Your objective> The data below holds a line containing "Click the slide" and a line containing "Go to the previous carousel slide arrow"; please quote exactly those two lines and every line between them, and nothing else.

(Collected data entries)
*** Begin section ***

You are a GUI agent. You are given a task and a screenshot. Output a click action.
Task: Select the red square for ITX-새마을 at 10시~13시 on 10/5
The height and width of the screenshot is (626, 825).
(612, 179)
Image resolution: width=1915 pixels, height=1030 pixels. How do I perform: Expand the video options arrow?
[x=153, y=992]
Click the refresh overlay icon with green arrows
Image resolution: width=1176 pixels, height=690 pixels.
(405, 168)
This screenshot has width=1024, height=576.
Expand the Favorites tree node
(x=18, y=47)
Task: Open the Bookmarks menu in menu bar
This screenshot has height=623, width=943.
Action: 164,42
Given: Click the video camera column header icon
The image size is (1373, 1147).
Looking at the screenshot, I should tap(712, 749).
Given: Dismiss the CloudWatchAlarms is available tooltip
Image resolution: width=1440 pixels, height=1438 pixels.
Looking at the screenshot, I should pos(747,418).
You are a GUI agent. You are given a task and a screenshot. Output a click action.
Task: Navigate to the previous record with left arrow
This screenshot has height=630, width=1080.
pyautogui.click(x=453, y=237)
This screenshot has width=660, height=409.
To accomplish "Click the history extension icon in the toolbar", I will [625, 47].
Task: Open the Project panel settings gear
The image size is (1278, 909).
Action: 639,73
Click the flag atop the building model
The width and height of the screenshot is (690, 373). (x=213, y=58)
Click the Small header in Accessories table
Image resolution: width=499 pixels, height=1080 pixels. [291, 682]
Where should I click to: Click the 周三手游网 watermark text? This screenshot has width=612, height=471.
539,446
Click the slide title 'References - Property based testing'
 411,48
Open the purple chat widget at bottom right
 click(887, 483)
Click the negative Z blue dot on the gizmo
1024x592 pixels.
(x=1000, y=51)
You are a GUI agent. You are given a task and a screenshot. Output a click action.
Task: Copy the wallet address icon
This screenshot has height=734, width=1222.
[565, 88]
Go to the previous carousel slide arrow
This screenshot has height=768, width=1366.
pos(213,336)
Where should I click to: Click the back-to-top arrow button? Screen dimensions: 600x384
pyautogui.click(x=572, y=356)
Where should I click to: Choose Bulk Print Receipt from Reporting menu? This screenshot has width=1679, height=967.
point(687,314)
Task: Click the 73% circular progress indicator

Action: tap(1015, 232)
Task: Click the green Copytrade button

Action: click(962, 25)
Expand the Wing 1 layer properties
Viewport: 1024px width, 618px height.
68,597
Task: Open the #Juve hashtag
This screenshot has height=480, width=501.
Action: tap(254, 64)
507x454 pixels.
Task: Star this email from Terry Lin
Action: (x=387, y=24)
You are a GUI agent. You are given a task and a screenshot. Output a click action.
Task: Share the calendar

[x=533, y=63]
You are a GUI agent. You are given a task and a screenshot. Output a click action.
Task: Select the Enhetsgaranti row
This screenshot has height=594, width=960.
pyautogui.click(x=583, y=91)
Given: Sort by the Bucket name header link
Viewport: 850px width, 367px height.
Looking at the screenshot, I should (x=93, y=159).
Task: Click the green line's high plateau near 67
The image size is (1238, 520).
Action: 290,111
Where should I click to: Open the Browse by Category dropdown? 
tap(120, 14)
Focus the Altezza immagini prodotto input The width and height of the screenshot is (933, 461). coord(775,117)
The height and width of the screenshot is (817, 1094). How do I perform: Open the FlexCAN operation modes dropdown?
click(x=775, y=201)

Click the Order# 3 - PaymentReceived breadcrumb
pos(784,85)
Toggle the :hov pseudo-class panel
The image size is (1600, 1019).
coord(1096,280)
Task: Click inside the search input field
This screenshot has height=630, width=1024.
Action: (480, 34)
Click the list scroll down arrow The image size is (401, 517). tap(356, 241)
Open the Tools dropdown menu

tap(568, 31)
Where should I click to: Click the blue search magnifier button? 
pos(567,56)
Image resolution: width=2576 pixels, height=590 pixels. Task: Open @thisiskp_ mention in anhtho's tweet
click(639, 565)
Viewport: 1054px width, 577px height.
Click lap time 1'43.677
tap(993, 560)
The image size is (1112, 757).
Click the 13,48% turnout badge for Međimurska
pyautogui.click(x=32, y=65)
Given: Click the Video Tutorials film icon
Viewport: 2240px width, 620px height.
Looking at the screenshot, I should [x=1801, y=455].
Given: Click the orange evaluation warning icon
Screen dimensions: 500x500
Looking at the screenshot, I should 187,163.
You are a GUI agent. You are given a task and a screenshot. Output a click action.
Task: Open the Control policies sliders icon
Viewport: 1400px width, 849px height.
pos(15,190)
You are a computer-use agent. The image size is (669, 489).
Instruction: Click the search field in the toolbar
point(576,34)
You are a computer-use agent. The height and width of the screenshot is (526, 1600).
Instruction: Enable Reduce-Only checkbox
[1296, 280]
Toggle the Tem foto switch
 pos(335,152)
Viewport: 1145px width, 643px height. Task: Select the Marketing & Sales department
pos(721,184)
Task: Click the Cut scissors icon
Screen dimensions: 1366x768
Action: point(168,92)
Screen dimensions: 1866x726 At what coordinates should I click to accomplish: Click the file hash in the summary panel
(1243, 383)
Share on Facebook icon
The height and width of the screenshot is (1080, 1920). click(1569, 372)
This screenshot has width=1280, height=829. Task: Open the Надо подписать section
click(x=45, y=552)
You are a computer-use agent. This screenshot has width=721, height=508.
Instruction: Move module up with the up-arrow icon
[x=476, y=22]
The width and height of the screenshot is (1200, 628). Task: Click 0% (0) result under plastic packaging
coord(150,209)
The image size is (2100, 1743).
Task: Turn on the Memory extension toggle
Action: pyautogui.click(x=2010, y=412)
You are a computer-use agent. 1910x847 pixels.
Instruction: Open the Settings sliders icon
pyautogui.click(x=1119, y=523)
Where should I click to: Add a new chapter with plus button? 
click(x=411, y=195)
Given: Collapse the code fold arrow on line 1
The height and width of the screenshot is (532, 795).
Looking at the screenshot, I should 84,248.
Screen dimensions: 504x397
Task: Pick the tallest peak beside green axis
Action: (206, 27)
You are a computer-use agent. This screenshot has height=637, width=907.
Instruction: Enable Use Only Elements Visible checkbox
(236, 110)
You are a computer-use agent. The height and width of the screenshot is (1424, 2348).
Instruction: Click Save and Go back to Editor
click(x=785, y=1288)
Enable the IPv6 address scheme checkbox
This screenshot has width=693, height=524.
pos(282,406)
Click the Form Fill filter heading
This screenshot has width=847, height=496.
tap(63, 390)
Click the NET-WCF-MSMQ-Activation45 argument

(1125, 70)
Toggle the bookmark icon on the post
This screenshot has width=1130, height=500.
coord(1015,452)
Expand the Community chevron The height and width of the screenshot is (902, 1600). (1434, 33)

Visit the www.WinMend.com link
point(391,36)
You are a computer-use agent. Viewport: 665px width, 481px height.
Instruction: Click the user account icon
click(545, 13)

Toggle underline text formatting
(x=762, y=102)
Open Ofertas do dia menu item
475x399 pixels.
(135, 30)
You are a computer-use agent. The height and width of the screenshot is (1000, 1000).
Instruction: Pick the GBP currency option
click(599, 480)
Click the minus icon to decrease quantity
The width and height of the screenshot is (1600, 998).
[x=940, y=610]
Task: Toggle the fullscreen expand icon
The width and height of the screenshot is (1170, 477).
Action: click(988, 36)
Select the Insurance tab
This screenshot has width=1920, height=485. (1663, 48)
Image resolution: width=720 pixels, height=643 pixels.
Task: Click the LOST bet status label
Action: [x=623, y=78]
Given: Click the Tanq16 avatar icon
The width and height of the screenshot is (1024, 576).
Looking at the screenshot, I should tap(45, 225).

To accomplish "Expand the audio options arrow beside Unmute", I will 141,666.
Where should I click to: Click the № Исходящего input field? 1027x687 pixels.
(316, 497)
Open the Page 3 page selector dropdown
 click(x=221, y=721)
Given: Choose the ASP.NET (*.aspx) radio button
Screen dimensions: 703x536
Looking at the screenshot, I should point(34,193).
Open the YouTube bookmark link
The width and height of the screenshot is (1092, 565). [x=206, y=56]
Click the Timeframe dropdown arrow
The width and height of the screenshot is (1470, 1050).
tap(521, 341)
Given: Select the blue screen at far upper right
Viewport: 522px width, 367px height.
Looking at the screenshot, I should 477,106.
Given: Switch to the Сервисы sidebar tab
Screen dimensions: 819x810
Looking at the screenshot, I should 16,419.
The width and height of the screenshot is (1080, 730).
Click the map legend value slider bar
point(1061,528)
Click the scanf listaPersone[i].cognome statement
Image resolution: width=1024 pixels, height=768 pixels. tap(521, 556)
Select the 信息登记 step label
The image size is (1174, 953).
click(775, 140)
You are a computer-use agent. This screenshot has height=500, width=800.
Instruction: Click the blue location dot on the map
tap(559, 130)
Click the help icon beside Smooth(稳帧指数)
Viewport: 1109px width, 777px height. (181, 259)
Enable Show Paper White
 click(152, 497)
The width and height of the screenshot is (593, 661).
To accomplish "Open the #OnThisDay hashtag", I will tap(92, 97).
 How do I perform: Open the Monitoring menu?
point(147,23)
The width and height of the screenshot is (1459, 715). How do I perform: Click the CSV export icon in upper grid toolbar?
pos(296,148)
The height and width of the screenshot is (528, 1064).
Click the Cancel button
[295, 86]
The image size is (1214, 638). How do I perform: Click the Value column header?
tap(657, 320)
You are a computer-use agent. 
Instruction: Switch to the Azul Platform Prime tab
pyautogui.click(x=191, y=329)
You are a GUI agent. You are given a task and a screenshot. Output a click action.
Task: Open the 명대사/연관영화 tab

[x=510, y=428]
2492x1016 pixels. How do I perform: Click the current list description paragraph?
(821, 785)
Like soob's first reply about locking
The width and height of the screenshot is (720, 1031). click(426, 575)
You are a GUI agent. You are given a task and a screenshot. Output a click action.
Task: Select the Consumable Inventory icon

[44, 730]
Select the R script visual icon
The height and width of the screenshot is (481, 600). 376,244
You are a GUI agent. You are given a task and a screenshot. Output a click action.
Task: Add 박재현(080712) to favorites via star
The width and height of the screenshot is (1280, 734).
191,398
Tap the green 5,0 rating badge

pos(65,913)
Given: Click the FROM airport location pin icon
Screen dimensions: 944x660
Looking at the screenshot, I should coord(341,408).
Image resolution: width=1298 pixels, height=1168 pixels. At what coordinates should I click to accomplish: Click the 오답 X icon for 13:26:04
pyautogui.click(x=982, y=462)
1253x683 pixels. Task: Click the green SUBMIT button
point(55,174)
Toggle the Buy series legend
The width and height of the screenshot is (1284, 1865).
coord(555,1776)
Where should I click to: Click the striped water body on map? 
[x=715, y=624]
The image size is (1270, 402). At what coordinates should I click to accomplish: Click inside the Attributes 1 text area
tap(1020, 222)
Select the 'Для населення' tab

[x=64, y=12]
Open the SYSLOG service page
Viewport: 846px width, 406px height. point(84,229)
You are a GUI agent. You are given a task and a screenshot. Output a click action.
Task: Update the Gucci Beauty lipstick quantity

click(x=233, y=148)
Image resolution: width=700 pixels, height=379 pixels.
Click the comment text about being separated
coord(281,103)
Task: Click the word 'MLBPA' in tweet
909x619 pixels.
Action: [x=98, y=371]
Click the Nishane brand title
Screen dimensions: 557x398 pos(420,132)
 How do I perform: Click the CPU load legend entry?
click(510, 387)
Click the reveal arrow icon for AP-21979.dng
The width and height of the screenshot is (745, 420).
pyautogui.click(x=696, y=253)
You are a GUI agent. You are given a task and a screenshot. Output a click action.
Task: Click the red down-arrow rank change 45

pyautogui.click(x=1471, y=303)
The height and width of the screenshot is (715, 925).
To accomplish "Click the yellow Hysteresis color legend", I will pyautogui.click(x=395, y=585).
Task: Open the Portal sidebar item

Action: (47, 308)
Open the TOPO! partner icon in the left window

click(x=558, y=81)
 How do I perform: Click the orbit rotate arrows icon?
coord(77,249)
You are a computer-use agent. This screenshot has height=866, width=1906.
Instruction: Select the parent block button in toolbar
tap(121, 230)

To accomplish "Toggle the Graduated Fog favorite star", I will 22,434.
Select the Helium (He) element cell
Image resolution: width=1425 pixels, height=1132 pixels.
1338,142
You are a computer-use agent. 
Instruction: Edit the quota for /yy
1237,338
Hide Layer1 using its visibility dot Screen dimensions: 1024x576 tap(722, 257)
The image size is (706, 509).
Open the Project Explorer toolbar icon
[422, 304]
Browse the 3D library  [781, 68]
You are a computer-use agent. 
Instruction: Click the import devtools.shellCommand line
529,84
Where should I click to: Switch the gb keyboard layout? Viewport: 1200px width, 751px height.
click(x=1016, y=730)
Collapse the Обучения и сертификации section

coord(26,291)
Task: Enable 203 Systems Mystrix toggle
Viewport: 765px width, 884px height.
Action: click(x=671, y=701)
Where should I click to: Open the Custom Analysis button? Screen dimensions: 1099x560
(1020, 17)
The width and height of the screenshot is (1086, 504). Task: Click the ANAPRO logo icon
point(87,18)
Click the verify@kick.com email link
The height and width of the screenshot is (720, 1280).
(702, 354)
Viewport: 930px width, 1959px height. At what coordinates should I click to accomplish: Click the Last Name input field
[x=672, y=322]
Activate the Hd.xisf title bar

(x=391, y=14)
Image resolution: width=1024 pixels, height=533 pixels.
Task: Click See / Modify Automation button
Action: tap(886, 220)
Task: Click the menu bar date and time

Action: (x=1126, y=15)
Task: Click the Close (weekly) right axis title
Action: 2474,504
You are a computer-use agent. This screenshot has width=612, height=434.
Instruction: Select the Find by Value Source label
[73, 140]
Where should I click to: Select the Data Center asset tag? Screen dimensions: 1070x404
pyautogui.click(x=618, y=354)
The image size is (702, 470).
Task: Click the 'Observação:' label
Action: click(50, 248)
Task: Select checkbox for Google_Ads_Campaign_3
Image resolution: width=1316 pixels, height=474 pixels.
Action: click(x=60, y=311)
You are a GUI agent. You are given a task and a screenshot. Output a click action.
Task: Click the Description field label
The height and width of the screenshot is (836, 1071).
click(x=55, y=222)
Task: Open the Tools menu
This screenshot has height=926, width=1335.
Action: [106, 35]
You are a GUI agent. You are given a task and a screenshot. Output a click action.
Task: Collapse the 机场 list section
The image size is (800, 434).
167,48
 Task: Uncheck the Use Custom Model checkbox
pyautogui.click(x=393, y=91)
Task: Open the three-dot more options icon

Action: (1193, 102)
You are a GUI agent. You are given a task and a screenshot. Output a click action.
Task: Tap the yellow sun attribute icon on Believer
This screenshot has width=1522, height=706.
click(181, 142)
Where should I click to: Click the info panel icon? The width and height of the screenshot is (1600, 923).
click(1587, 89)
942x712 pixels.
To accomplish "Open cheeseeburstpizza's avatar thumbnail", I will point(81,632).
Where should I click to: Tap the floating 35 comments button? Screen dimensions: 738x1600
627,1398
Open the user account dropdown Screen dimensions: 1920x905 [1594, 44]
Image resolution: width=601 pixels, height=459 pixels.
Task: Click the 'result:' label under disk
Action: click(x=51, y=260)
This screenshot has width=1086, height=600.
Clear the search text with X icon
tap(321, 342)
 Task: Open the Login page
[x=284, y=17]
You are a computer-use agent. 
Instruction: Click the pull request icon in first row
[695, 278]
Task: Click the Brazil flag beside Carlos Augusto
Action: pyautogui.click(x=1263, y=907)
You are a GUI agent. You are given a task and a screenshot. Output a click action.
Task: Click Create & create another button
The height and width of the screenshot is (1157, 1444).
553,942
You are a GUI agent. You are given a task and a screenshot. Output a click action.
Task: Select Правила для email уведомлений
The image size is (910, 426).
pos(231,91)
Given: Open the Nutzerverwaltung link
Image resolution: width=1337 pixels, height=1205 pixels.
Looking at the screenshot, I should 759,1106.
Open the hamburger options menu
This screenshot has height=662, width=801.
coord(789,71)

*** End section ***

Problem solution>
Click the slide title 'References - Property based testing'
 411,48
Open the purple chat widget at bottom right
 click(887, 483)
Click the negative Z blue dot on the gizmo
1024x592 pixels.
(x=1000, y=51)
You are a GUI agent. You are given a task and a screenshot. Output a click action.
Task: Copy the wallet address icon
This screenshot has height=734, width=1222.
[565, 88]
Go to the previous carousel slide arrow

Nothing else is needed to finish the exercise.